The Christian tradition gives an astonishing name to this destiny: theosisdivinization or deification—“becoming God.” Far from a later theological embellishment, this graced participation in the life of our Lord runs throughout Scripture and is revealed with startling clarity when Peter declares that we are called to “become partakers of the divine nature” (2 Pet 1:4). Significantly, this biblical claim corresponds to the deepest longings of the human heart. Joseph Ratzinger put it well: “We all thirst for the infinite: for an infinite freedom, for happiness without limits… Man is not satisfied with solutions beneath the level of divinization.”

In the end, everything hinges on this contrast that defines embodied living: the difference between authentic divinization—graced participation in the very life of God—and its modern, self-asserted counterfeit. Yet, as I noted above, true divinization does not occur by escaping the body or transcending creaturely limits through technological mastery. As the Catholic tradition attests, it comes through conformity to Christ: communion in his incarnate way of life, his self-emptying kenosis, and his resurrection in glorified flesh. For, as the ITC observes with the Second Vatican Council, “The truth is that only in the mystery of the incarnate Word does the mystery of the human being take on light.”

Armed with the conviction that Jesus Christ alone fully reveals man to man himself, the ITC can boldly declare that there can be no such thing as a “trans” or “post” that lies beyond him who is the Last Adam (§§146, 150; cf. 1 Cor 15:45).

Recovering an incarnational way of life by relearning how to see

Amid all the troubling headlines and struggles we face these days, the good news is that a growing hunger for a more human, sacramental, and cosmologically attuned way of life is emerging—something I am increasingly witnessing firsthand as I engage a variety of audiences across the country. As believers, one of our central tasks is to lead others to the fulfillment of this longing in the Church. Beginning in our own lives, this means gaining the principles and cultivating the disciplines that can restore a measure of sanity and joyful wonder amid the constant noise and algorithm-driven anxiety of modern life.
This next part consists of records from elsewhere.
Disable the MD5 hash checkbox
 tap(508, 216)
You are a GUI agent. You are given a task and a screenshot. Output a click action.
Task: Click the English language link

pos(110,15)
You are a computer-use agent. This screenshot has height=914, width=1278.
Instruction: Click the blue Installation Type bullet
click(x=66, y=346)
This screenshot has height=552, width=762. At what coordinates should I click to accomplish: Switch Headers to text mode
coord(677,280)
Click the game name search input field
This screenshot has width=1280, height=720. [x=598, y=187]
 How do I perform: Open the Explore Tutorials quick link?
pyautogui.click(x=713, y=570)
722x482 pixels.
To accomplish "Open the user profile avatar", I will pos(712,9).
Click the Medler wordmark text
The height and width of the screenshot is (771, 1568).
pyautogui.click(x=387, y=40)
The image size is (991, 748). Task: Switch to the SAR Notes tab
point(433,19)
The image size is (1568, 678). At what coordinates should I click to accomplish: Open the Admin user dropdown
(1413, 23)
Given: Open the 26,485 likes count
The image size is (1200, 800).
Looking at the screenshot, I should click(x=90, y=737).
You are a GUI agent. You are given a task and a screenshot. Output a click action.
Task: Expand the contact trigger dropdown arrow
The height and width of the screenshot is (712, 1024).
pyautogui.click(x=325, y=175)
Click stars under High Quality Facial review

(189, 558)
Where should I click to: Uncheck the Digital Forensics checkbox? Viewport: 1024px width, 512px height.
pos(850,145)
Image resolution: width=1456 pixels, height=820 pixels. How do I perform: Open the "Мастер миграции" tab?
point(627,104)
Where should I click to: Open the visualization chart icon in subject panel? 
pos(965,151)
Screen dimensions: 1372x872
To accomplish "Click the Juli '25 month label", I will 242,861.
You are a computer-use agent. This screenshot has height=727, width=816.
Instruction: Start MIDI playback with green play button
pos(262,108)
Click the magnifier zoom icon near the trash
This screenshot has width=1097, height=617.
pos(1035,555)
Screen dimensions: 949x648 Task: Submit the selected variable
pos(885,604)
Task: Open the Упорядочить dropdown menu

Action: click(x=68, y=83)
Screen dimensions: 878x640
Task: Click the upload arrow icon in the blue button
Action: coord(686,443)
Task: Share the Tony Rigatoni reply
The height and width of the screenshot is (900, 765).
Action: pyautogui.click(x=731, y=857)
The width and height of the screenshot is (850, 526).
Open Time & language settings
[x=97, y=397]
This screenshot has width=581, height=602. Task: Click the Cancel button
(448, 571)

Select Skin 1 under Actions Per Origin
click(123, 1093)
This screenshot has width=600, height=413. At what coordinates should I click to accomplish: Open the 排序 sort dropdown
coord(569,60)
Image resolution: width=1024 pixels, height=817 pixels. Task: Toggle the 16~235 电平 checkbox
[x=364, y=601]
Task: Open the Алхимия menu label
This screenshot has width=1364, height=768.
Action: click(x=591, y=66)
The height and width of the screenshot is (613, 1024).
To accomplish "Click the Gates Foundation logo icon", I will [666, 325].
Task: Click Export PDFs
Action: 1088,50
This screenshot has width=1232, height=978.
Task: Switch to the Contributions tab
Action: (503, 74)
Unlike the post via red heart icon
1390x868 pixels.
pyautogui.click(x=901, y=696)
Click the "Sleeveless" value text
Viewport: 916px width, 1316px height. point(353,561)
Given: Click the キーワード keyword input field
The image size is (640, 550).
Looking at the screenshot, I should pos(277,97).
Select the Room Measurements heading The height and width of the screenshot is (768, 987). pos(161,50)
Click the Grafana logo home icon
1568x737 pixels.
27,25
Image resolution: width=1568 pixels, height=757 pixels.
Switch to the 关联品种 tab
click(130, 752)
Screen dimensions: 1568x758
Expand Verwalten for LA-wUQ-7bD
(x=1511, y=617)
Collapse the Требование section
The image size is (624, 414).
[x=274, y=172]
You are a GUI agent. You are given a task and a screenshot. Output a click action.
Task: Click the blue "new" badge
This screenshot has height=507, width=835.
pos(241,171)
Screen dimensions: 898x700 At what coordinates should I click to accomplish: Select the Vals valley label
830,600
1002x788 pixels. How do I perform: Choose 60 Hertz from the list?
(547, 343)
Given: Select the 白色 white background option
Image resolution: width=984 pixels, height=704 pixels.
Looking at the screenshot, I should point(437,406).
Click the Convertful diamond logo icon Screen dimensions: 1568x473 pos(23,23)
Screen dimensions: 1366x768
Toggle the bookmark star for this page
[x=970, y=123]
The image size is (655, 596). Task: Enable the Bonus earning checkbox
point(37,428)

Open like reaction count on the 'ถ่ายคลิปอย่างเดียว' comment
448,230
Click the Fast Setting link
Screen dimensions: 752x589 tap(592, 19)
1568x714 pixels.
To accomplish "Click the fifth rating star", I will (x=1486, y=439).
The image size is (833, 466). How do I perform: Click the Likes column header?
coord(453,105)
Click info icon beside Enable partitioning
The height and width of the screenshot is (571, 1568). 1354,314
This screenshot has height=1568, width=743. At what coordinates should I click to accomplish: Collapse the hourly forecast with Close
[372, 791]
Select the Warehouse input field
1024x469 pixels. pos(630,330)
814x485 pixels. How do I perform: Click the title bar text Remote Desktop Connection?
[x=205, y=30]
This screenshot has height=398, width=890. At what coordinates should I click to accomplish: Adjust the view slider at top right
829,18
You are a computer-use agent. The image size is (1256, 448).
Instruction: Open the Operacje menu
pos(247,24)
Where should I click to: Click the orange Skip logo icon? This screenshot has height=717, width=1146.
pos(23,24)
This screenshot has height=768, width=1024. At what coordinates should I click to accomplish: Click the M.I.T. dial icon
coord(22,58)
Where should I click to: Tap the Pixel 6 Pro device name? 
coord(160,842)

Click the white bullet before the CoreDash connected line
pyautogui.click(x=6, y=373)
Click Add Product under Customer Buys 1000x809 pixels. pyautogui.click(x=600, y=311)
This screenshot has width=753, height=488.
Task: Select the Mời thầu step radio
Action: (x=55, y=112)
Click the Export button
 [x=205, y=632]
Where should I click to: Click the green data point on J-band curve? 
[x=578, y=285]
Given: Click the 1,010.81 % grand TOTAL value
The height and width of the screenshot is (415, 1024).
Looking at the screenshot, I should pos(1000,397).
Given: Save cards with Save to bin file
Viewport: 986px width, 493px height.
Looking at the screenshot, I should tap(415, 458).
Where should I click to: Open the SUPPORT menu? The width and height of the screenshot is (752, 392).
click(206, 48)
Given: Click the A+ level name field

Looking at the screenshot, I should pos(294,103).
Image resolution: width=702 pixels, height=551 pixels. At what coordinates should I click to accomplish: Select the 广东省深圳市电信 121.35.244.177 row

For his part, Pope Leo has called for habits that resist the pull of disembodiment by stressing our “extreme need for a contemplative gaze.” To riff on C.S. Lewis, the first task is simply to learn how to see. In the Ramage household, one of the key lessons we try to teach our children is how to find God by noticing the little gifts he has placed before us—whether in our backyard, in the liturgy, or in the majestic “cathedrals of nature” that we encounter on national park road trips.

In this way, perhaps despite itself, I find that even the popular internet insult “go touch grass” conveys a crucial truth. I think that half of our problems could be solved if people would simply get out of their heads, go outside, and more routinely touch real grass, rock, or sand—anything in God’s good creation that draws us out of our own minds and into deep incarnational living.

Taken up seriously, the vision recently proposed by the ITC directs us toward simple, actionable practices capable of freeing us from captivity to technology’s cultural hegemony and the unrest it so often foments. These habits not only attune us to what is most real in creation but awaken us to the God who meets us in the dust of daily life. The irony is not lost on this author: to live in a fully human way amid a dehumanizing age, one of the best things you can do right now is to turn off the very screen on which you are reading these words and step outside.